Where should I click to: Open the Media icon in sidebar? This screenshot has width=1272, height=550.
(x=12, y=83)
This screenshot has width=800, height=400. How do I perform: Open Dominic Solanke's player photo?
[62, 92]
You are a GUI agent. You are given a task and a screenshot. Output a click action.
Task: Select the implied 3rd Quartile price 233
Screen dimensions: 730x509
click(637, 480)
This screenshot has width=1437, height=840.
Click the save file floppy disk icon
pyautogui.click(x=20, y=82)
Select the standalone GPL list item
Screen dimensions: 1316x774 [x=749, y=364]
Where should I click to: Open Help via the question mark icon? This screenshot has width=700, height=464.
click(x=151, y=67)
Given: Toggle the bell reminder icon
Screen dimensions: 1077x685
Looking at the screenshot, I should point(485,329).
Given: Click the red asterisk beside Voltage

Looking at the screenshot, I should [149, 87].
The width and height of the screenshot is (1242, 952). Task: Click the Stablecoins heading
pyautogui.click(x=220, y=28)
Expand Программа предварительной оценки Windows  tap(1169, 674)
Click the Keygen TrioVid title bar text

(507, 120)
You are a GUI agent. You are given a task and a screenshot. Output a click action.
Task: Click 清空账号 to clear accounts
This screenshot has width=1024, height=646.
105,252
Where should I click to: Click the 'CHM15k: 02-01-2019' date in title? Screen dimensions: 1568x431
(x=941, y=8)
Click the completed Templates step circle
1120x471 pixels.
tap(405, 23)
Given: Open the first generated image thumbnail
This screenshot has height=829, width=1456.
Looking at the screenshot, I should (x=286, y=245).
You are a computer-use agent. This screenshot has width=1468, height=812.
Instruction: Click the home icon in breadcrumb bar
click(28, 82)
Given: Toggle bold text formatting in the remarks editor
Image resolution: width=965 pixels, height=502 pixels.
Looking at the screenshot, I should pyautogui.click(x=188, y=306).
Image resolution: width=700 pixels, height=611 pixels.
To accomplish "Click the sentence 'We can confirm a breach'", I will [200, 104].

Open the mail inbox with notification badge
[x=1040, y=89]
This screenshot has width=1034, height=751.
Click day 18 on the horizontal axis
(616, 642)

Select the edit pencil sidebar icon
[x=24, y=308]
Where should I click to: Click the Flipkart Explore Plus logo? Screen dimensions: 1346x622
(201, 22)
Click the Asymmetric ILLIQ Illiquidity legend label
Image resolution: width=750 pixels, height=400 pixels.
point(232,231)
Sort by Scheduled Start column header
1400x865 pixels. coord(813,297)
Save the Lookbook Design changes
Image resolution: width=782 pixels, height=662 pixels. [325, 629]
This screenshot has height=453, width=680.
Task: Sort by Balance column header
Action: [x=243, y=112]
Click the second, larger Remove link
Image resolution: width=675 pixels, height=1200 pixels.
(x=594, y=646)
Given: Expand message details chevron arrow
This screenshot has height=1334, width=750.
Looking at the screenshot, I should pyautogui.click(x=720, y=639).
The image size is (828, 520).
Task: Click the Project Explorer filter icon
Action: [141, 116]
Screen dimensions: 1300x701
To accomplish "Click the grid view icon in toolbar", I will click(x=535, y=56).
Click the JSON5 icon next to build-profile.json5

Brief:
Starting at the line containing "Screen dimensions: 1300x701" and ending at the end of the entries, reproduce those lines in full, requests included. Scale every coordinate in the answers by 1.5, rounding to whole numbers with halves rounded up.

Final result:
Screen dimensions: 1300x701
To accomplish "Click the grid view icon in toolbar", I will click(x=803, y=84).
Click the JSON5 icon next to build-profile.json5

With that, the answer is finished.